● **ARTICLE**
<<<<

EP2784413A1

EP2784413A1 - Heat exchanger, especially condenser

Info

Publication number: EP2784413A1
Application number: EP13461514.5A
Authority: EP
Inventors: Dawid Szostek; Grzegorz Romanski; Andrzej Fudala
Original assignee: Valeo Autosystemy Sp zoo
Current assignee: Valeo Autosystemy Sp zoo
Priority date: 2013-03-28
Filing date: 2013-03-28
Publication date: 2014-10-01
Also published as: WO2014154547A1

Abstract

Heat exchanger between a first fluid and a second fluid, said heat exchanger comprising a first core (1) defining flow passages for said first fluid and said second fluid stacked alternatively along a stacking direction to have both fluids exchanging heat there between, said heat exchanger further comprising a receiver (7) for said first fluid, said receiver comprising a body (9) defining one tube receiving said first fluid, said tube having two open longitudinal extremities (11), said receiver further comprising caps (12) closing an internal volume (10) defined by said tube for said first fluid, said body (9) being attached to a side of said first core (1) oriented perpendicularly to said stacking direction.

Description

The invention relates to a heat exchanger, especially a condenser for an air conditioning unit. While being developed to be used in automotive vehicle, it shall not be limited thereto.
In automotive applications, it is known for long condensers located in a vehicle front end. They are made of a core comprising tubes and fins located between the tubes. They provide a heat exchange between a refrigerant fluid flowing in the tubes and an air flow flowing through the fins. The core is generally provided with a condensing portion and a sub cooling portion in which the refrigerant fluid flows coming from a receiver attached to the core. Many solutions have been proposed to connect the receiver and the core.
It is also known condensers comprising a core made of plates stacked along a stacking direction, said plates alternatively defining a flow passage for the refrigerant fluid and a cooling liquid to have both fluids exchanging heat there between. The condensing portion and the sub cooling portions are defined by a corresponding number of plates. The solutions already proposed to integrate a receiver in such condensers can be improved.
The invention proposes in that view a heat exchanger between a first fluid and a second fluid, especially a condenser for an air conditioning unit, said heat exchanger comprising a first core defining flow passages for said first fluid and said second fluid stacked alternatively along a stacking direction to have both fluids exchanging heat there between, said heat exchanger further comprising a receiver for said first fluid, said receiver comprising a body defining one tube receiving said first fluid, said tube having two open longitudinal extremities, said receiver further comprising caps closing an internal volume defined by said tube for said first fluid, said body being attached to a side of said first core oriented perpendicularly to said stacking direction.
The invention provides a high degree of integration of the receiver in the heat exchanger. Thanks to its single internal volume, said receiver further gives the opportunity to use components coming from receiver technologies used in tubes and fins heat exchangers.

>>>>

● **PROMPT**
In the condenser patent above, to which side of the first core is the receiver's body attached?

● **RECORDED DATA**
<<<<

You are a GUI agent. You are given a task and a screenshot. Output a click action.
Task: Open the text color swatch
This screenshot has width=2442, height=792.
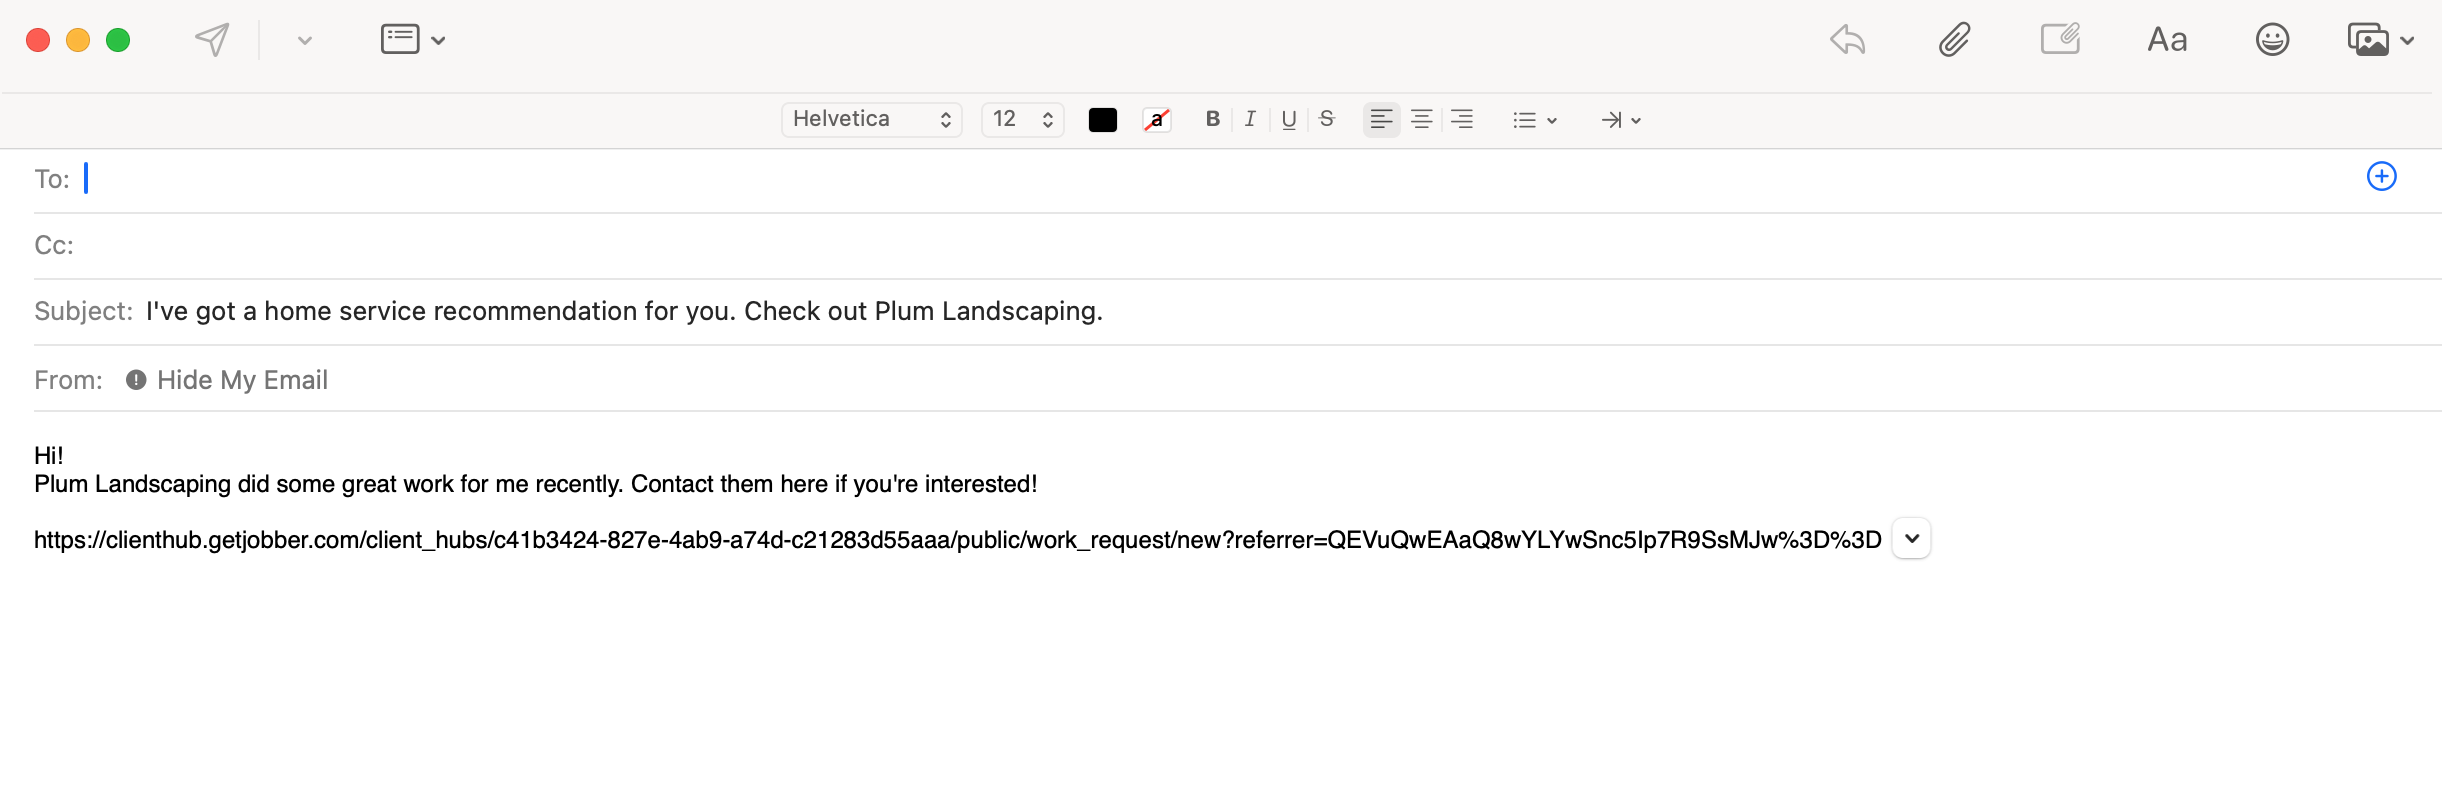point(1102,119)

>>>>

● **ANSWER BELOW**
It is attached to a side of the first core oriented perpendicularly to the stacking direction.